I had never heard such a memorable laugh until I met Amira*. Seeing her weekly, Amira taught me about patience, resilience and the emotional connections that unite us no matter where we’re from or what language we speak.
We spent our first day together navigating the bus system. I printed off maps with swirls of lines and colors outlining bus routes, and Amira packed dates for a snack. Unfortunately, all our preparation flew out of the window when we took the wrong route and discovered we had to wait an hour for the next bus. Exasperated, I turned to her, expecting to find her frustrated like me. But she was laughing! I looked at her incredulously, breaking into a giggle. Even during these first hours of our friendship, Amira reminded me to laugh, because it could always be worse.
She knew that better than anyone. Only a few years older than myself, she was pregnant, had just escaped an abusive relationship, and her family was in another country. Her words and story flowed out. We spent that hour discussing everything from food to family to feelings of the future. I knew right then she was the strongest woman I had ever met.
Practicing English was our main focus of our meetings, but some days she cooked traditional Middle Eastern foods, sharing her culture with me. During our English lessons, I asked if she would also teach me Arabic. When I used simple Arabic phrases like shukran (thank you), Amira would reply jokingly “Oh, so you speak just Arabic now, huh?” My favorite word she taught me is ohkte (sister).
One day, I came to the shelter and heard Amira wasn’t feeling well. I went down to her room to drop off a book and found her praying by her bed. I didn’t want to disturb her, but she beckoned for me to come in speaking softly: “Salaam, Hannah, how are you?” There were tears in her eyes.
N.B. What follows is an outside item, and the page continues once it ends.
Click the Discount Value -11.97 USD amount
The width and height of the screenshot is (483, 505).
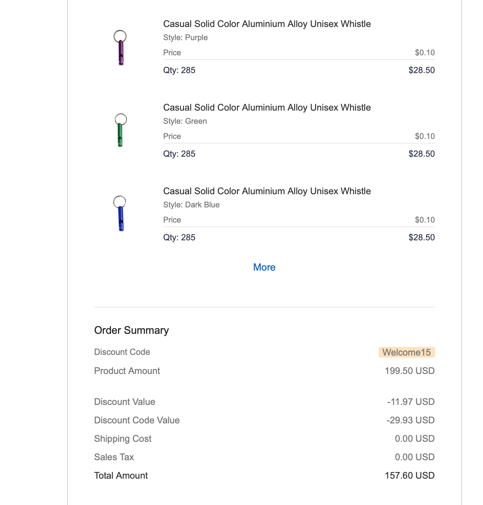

The bravest woman in the world was crying. My heart hurt for her; I just wanted to erase the awful things that marred her past. She thanked me for stopping by. I looked into her eyes and replied, “Ante jameala, okhte.” (You are beautiful, sister)
Since that day, we haven’t stopped calling each other sister. Seeing Amira is always my favorite part of the week. I may be an only child, but I certainly have an okhte in Amira.
I encourage you to give your time and resources to help support Amira and women like her. When I first started volunteering with Mosaic, I knew I wanted to impact others. Now a year later, I know I have received so much more than I was ever able to give.